**TEXTE SOURCE:**

------------------------

L'Europe voit l'inflation remonter, mais pour l'instant, pour le consommateur, le choc ne s'est guère étendu au-delà des prix de l'énergie.
L'inflation dans la zone euro a atteint 3,3 % en août, contre 2,9 % en juillet. Il n'est pas surprenant que la hausse des prix de l'énergie ait largement contribué à cette augmentation. La nouvelle escalade au Moyen-Orient a de nouveau fait grimper le prix du pétrole, alors que l’Europe aborde l’automne avec des stocks de gaz exceptionnellement bas. En conséquence, les prix du gaz naturel en Europe ont atteint leur plus haut niveau depuis début 2023. Parallèlement, la sécheresse de cet été a fait chuter le niveau de plusieurs grands fleuves européens à des niveaux exceptionnellement bas (voir le MacroFriday de la semaine dernière), ce qui a limité la production nucléaire et exercé une pression à la hausse supplémentaire sur les prix de l’électricité. De plus, l’inflation des biens s’est progressivement accentuée au cours de l’été, passant de 0,7 % en juin à 1,2 % en août. Cela reflète peut-être l’impact indirect de la hausse des coûts de l’énergie et des transports sur les prix des biens industriels.
En revanche, rien n’indique pour l’instant que le choc énergétique se répercute sur l’inflation intérieure. L’inflation des services dans la zone euro a même reculé de 3,3 % à 3,0 %, tandis que l’inflation sous-jacente a baissé en août, passant de 2,5 % à 2,4 %. Bien que la première escalade autour de l’Iran remonte désormais à près de six mois, la forte hausse des coûts énergétiques n’a jusqu’à présent entraîné que peu d’effets de second tour. La hausse des prix de l’énergie reste toutefois un risque à la hausse pour l’inflation, surtout si ces coûts plus élevés finissaient par se répercuter sur la fixation des prix par les entreprises et sur les salaires. Mais nous ne sommes plus en 2022, année où une « tempête parfaite » de différents facteurs avait entraîné une vague d’inflation généralisée. Pour l’instant, l’Europe n’est pas confrontée à une spirale inflationniste, mais l’inflation reste supérieure à l’objectif de la BCE. La Banque centrale européenne est désormais prête à relever à nouveau ses taux d’intérêt. L’inflation dans le secteur des services reste trop élevée, même si elle est en baisse ; toutefois, la flambée actuelle de l’inflation est principalement due aux prix de l’énergie, sur lesquels la banque centrale n’a que peu d’influence.

------------------------

**LISTE DES DONNÉES:**
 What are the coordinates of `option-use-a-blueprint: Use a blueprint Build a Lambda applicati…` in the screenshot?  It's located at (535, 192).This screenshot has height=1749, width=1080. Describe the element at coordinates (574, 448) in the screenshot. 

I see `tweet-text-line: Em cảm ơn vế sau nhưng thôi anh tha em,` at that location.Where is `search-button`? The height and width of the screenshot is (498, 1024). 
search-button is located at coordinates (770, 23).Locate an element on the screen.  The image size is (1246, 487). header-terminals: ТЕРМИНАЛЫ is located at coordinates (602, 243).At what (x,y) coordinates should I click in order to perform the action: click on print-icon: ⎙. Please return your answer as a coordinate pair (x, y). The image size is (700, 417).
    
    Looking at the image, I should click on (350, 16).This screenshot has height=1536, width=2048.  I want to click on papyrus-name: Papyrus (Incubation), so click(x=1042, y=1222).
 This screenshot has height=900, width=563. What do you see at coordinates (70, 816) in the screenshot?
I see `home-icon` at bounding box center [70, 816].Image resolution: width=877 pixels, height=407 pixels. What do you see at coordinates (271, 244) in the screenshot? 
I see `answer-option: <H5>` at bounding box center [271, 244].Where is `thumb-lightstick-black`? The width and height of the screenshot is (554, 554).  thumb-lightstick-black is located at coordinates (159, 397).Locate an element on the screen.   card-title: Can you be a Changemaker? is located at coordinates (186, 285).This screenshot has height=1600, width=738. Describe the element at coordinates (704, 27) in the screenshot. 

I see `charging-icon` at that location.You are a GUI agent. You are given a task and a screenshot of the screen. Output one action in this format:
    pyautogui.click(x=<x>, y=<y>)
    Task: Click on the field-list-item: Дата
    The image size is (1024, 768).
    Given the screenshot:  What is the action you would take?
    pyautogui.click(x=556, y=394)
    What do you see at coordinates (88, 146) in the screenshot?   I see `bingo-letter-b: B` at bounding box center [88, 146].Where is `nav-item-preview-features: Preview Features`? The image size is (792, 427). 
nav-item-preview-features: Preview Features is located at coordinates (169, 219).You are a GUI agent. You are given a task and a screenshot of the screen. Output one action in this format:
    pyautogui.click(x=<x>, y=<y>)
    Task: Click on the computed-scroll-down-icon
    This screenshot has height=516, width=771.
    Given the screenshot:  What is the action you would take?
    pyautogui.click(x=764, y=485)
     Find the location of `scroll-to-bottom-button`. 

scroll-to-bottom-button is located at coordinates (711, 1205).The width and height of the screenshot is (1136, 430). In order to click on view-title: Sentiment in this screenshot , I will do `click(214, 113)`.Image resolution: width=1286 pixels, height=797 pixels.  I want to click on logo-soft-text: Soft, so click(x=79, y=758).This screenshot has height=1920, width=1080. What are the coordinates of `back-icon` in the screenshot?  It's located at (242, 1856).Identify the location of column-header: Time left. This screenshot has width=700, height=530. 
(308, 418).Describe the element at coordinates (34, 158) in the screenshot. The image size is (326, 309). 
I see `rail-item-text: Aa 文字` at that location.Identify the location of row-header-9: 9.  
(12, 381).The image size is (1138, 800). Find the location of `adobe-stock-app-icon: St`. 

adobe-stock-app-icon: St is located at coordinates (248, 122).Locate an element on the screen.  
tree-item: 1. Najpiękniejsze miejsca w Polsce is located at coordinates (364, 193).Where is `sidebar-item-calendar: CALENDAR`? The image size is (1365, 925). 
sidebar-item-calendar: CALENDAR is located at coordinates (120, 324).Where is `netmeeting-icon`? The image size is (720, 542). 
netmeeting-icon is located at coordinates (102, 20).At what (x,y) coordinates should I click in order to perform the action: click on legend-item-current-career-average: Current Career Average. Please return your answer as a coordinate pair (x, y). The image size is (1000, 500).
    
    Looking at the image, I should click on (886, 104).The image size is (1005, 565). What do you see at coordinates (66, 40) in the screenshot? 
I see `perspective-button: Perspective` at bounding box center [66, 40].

------------------------

**CONSIGNE DE TRAVAIL:** Dans le texte sur l'inflation dans la zone euro, relevez tous les facteurs cités comme ayant fait monter les prix de l'énergie en Europe.

**RÉSULTAT DE L'EXERCICE:**
- La nouvelle escalade au Moyen-Orient, qui a fait grimper le prix du pétrole.
- Les stocks de gaz exceptionnellement bas à l'approche de l'automne, qui ont porté les prix du gaz naturel à leur plus haut niveau depuis début 2023.
- La sécheresse de l'été, qui a fait chuter le niveau de plusieurs grands fleuves européens, limité la production nucléaire et accru la pression sur les prix de l'électricité.